Operational Expenditure (OpEx)

Lachlan McRitchie

Lachlan McRitchie

GM of Operations

Published 15 February 2026Updated 15 March 2026

Operational expenditure (OpEx) refers to the ongoing costs of running day-to-day business operations, including maintenance and repair costs, fuel and energy, software subscriptions, insurance, labour, consumables, and rental or lease payments. Unlike capital expenditure, OpEx is fully expensed in the accounting period in which it is incurred and is not capitalised on the balance sheet.

Why it matters

Understanding and controlling OpEx is critical for profitability, especially in asset-intensive industries where maintenance, fuel, and consumable costs can represent a significant portion of total operating expenses. Visibility into OpEx at the individual asset level enables identification of high-cost assets, comparison of operating costs across similar equipment, and informed decisions about repair versus replacement.

How MapTrack helps

MapTrack tracks all operational costs against individual assets including maintenance labour, parts, fuel, and third-party services, providing clear visibility into where operating budget is being consumed.

Frequently asked questions

Why is tracking OpEx at the asset level important?

Asset-level OpEx tracking reveals which specific assets are consuming disproportionate maintenance, fuel, or repair budgets. This granularity enables data-driven decisions about whether an expensive asset should be replaced, repaired differently, or redeployed. Without asset-level cost tracking, high-cost items are hidden in aggregate budget figures and continue to drain resources unnoticed.

How does the shift to SaaS affect CapEx vs OpEx classification?

Cloud-based software subscriptions (SaaS) are typically classified as OpEx because there is no perpetual licence or on-premise infrastructure to capitalise. This shifts software costs from the balance sheet to the profit and loss statement, which can improve balance sheet ratios but increases reported operating expenses. For many organisations, the operational flexibility and reduced IT overhead of SaaS models outweigh the accounting classification considerations.

Related terms

Capital Expenditure (CapEx)

Capital expenditure (CapEx) refers to funds used to acquire, upgrade, or extend the useful life of physical assets such as equipment, vehicles, buildings, and technology. CapEx items are recorded on the balance sheet as assets and depreciated over their useful life rather than expensed immediately.
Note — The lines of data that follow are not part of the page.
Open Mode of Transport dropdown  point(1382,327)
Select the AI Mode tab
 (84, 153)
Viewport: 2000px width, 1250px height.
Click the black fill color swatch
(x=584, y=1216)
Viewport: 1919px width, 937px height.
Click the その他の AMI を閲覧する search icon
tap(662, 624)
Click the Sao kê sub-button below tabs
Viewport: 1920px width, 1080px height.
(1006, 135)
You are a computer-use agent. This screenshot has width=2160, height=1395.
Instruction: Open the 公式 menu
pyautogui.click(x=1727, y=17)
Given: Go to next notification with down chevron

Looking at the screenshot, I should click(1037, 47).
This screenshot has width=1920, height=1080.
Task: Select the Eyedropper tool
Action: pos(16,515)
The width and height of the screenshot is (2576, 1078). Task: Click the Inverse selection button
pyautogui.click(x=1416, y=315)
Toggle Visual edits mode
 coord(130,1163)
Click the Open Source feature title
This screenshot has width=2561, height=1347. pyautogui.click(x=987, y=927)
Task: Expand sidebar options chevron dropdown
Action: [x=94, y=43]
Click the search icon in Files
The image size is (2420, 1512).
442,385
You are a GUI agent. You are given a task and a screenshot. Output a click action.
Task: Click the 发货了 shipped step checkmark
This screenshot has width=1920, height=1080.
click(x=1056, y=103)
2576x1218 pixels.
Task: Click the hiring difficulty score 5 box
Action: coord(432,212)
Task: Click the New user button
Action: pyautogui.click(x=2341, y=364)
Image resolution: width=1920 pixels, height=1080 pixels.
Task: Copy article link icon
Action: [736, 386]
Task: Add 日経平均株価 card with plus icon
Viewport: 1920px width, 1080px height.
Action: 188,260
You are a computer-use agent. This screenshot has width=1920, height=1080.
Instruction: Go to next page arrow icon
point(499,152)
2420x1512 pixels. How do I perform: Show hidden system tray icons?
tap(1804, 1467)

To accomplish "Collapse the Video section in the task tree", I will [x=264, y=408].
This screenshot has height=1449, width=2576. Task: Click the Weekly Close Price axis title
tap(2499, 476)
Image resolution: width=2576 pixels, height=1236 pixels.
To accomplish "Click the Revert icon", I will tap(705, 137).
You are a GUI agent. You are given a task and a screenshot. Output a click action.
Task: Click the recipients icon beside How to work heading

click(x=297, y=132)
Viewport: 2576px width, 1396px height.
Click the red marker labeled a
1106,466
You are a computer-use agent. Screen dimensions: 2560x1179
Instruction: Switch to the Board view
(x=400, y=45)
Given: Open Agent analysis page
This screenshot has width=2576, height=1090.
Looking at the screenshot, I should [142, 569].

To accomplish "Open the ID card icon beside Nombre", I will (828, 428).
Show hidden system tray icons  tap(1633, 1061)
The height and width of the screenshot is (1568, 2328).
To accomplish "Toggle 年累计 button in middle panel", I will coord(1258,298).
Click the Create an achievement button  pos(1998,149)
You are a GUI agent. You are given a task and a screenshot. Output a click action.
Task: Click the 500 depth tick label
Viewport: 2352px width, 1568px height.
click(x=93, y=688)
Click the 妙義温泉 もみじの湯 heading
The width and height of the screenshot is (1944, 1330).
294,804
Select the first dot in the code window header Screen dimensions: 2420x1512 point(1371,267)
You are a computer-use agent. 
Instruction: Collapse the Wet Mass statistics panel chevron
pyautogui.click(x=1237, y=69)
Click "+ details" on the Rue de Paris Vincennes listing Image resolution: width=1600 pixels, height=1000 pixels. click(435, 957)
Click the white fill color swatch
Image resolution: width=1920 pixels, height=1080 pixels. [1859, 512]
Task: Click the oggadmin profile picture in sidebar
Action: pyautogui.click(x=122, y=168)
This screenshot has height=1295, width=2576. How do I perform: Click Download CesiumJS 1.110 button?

The decision to classify an expenditure as CapEx versus OpEx has significant implications for financial reporting and tax treatment.

Total Cost of Ownership (TCO)

Total Cost of Ownership (TCO) is a financial metric that captures all costs associated with owning and operating an asset over its entire lifecycle, including acquisition price, financing costs, maintenance and repair, fuel or energy, insurance, registration, operator costs, downtime costs, and disposal or residual value. TCO provides a comprehensive view of the true cost of an asset beyond its purchase price.

Asset Depreciation

Asset depreciation is the systematic allocation of an asset’s cost over its estimated useful life to reflect the decline in value due to wear, age, and obsolescence. Common methods include straight-line depreciation (equal annual amounts), diminishing value (declining annual amounts), and units of production (based on actual usage). Depreciation is an accounting concept used for financial reporting, tax deductions, and asset valuation.

Return on Investment (ROI)

Return on Investment (ROI) is a financial performance metric that evaluates the efficiency or profitability of an investment by comparing the net benefit (gain minus cost) to the cost of the investment. In asset management, ROI is used to justify capital expenditure on new equipment, evaluate the payback of software implementations, and compare the financial performance of different assets or projects. It is typically expressed as a percentage.

Spare Parts Management

Spare parts management is the process of planning, procuring, storing, and issuing replacement components and consumables needed to maintain and repair assets. It involves determining which parts to stock, setting minimum and reorder quantities, managing supplier relationships, and ensuring parts are available when needed without carrying excessive inventory. Effective spare parts management balances availability against holding costs.